8. At the outset, I do not find any merit in the orders of both the Ld. Revenue Authorities. It is pertinent to mention that the provisions of section 50C was introduced to curb the menace of unaccounted cash being infused in the real estate transactions. Quite often the actual sale consideration paid for acquiring immovable property is more than the sale consideration disclosed in the sale deed executed. In order to overcome the escapement of Capital Gain Tax on such transactions, Section 50C was introduced in the Statute, so as to at least adopt the market value of the State Revenue Authority as the sale consideration for the purpose of computing Capital Gain under the provisions of the Act. Further, to avoid genuine hardships to the assessee, the provisions of Section 50C(2) of the Act provided for referring the matter to the Valuation officer of the Revenue to determine the actual market value of the immovable property sold by considering all the relevant factors which may not have been considered by the State Valuatio Authority. In the case of the assessee, the value of the property is already determined by the State Government which is nothing but the amount of Rs. 46,22,878/- coupled with certain TDS rights. It is pertinent to mention that no compensation is paid by way of cash for acquisition of the land in the case of both the assessees. Moreover considering the facts and circumstances of the case, it is apparent that the assessees have not actually transferred their immovable property consisting of land and building but have only transferred their right to receive the amount of the compensation of Rs. 46,22,878/- and the TDR rights and both these asset do not fall under the category of immovable property. Further there is no finding by the Ld. Revenue Authorities that the market value of the TDR rights received by the assessees coupled with the amount of Rs. 46,22,878/- is at par with the SRO value of the property. It is also evident that the transaction is a distress transaction causing mental agony due to loss arising out of land acquisition and wastage of land. Keeping in view of all these facts and circumstances of the case, I am of the considered view that the provisions of section 50C of the Act cannot be invoked in the hands of both these assessees. Hence, I hereby set aside the order of the Ld. CIT (A) and direct the Ld. AO to delete the addition made invoking the provisions of section 50C of the Act in the case of both the assessees.

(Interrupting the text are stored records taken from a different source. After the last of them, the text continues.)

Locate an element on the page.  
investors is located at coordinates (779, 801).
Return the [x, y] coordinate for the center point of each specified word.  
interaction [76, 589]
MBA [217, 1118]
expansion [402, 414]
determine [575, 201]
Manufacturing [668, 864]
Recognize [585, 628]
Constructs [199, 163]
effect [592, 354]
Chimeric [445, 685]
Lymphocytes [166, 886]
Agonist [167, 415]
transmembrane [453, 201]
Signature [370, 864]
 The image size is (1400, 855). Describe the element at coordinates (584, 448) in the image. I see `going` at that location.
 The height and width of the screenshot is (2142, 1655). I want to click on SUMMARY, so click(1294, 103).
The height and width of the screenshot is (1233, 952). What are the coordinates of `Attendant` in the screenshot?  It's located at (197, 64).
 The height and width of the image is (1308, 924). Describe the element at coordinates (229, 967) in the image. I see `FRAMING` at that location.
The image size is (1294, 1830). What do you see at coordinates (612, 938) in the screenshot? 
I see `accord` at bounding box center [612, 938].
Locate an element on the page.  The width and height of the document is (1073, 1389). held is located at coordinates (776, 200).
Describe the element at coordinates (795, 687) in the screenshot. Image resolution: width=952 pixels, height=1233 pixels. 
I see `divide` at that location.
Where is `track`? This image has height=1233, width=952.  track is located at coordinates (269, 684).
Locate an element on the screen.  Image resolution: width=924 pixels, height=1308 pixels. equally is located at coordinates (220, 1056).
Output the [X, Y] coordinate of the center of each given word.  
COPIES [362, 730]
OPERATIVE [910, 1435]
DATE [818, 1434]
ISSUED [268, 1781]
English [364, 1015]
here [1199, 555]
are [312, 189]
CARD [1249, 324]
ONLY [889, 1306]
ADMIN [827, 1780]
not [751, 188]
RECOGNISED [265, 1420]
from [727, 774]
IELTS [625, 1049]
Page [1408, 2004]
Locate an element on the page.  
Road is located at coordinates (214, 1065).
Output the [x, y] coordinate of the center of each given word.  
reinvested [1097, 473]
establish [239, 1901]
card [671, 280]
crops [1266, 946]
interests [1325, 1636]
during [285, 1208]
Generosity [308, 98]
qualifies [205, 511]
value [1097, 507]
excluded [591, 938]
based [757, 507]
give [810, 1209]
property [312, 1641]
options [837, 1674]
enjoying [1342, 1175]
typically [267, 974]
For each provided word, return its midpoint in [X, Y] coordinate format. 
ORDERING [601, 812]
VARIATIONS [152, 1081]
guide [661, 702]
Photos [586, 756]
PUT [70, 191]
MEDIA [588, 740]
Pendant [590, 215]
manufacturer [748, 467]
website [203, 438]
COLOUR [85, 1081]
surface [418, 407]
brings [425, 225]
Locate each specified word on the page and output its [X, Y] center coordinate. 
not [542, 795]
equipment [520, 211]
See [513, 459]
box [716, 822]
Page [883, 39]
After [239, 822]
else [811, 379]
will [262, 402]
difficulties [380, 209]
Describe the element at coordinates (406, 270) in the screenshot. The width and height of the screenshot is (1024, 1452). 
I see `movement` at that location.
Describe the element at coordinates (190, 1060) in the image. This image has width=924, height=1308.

9. Before parting, it is worthwhile to mention that this order is pronounced after 90 days of hearing the appeal, which is though against the usual norms, I find it appropriate, taking into consideration of the extra-ordinary situation in the light of the lock-down due to Covid-19 pandemic. While doing so, I have relied on the decision of the Mumbai Bench of the Tribunal in the case of DCIT Vs. JSW Ltd., in ITA Nos.6264/M/2018 and 6103/M/2018 for AY.2013-14, order dated 14th May, 2020.

10. In the result, both the appeals of the assessees are allowed.